Toast

Mar. 30th, 2009 07:23 pm
morsla: (Default)
[personal profile] morsla
My desktop is toast, so I'm posting from [livejournal.com profile] aeliel's laptop.

It's been a little slower than normal over the last fortnight, though I had assumed it was a combination of a 2002 machine, a 2009 copy of iTunes, and some kind of problem with Trend Micro's antivirus updates.

I was partly right. Something had been blocking access to antivirus updates, allowing the program to download increasingly large files (cumulative daily definition files) and then causing an error when Trend Micro tried installing the newly downloaded files. Unfortunately, Trend had been cheerfully reporting this as "Your antivirus protection is up to date! because it had successfully downloaded the file...

When I tried looking into it yesterday, I found that I also couldn't access a bunch of different antivirus websites. That got me worried enough to run a full system scan.

The scan brought up 523 infected files, mostly in C:\WINDOWS\SYSTEM32\, half of which had random greek alphabet symols for filenames.
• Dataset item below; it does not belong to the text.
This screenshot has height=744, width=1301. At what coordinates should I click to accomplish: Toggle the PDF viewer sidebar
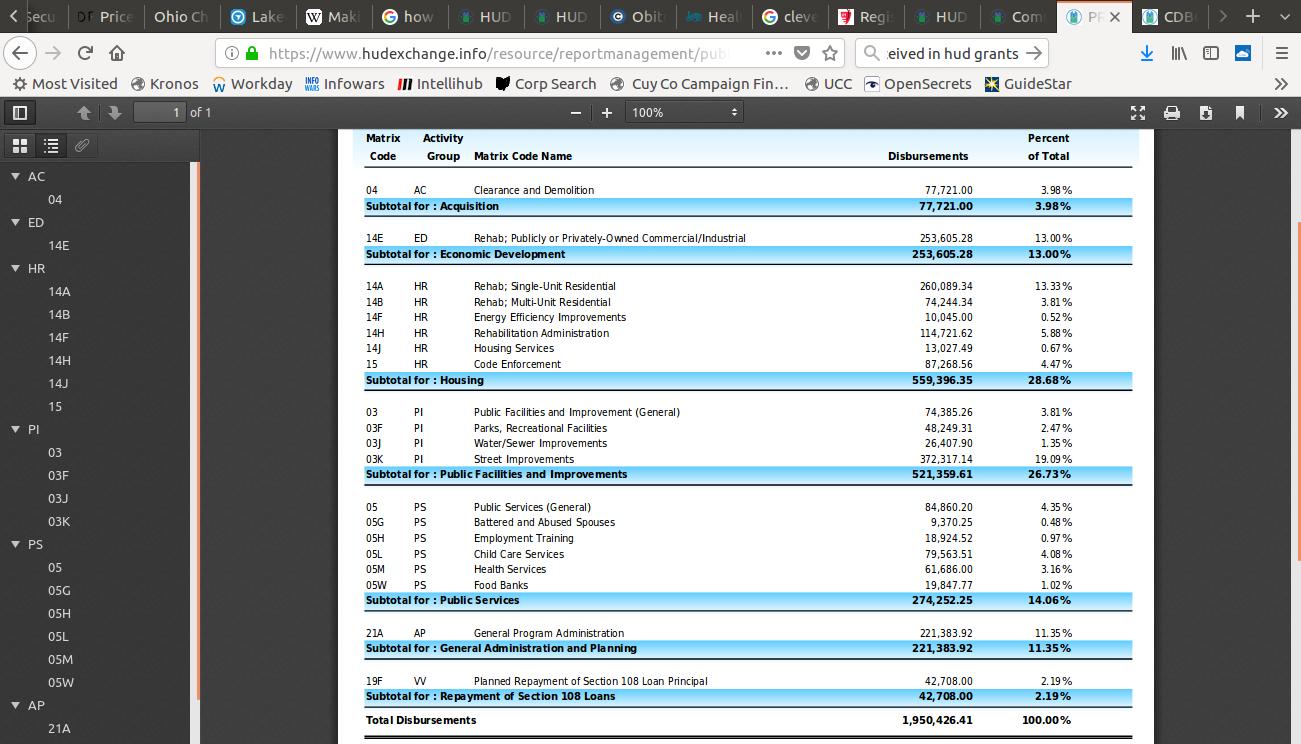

The antivirus program then stalled while attempting to fix the first of them, throwing me back into Windows. I ran the scan again, found even more problem files, and then the antivirus program shut down and wouldn't reopen... and neither would any other program, as each mouseclick resulted in "SHELL32.dll not found" errors.

Windows Explorer screens (My Computer, etc) still worked, so I warily grabbed a few essential files (InDesign docs for work, etc) on a spare thumbdrive and then tried unsuccessfully to do anything else. Even trying to shut down the computer failed, bringing up the same error messages. I disconnected the thumbdrive (which the Parkdale IT people checked tody for any infected files*), and turned off the computer.
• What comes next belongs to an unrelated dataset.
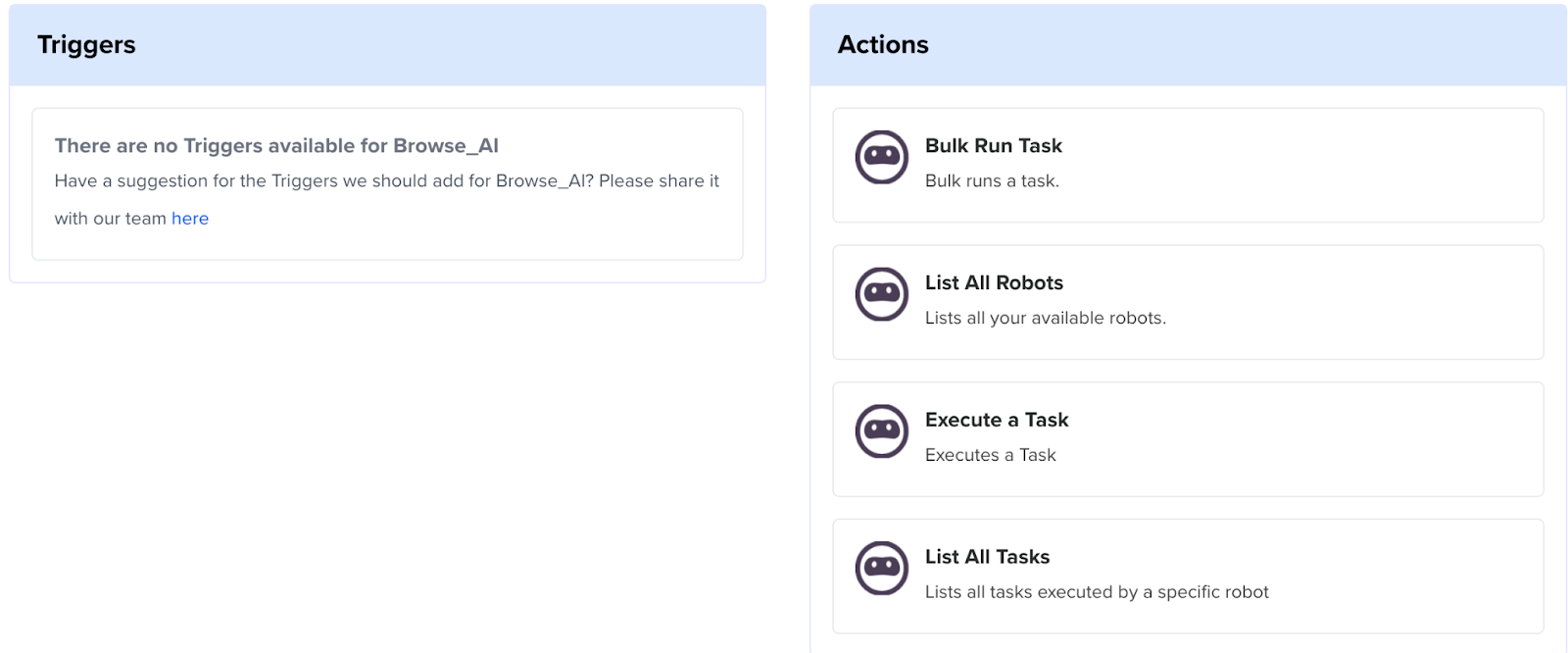Select the Execute a Task title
Since then, the desktop will only display three error messages:

- winlogon.exe - unable to locate component (SHELL32.dll not found)
- lsass.exe - unable to locate component (SHELL32.dll not found)
- User Interface Failure (msgina.dll failed to load)

And then restarts, returning to the same errors.

I last made a full backup using DriveClone back in January, before we moved house. Hopefully that will mean I can at least get some of my music collection back, though I'm not sure what to do with the desktop at the moment. It was long overdue for replacing, but it's a pretty abrupt way to say goodbye to an otherwise trusty old machine.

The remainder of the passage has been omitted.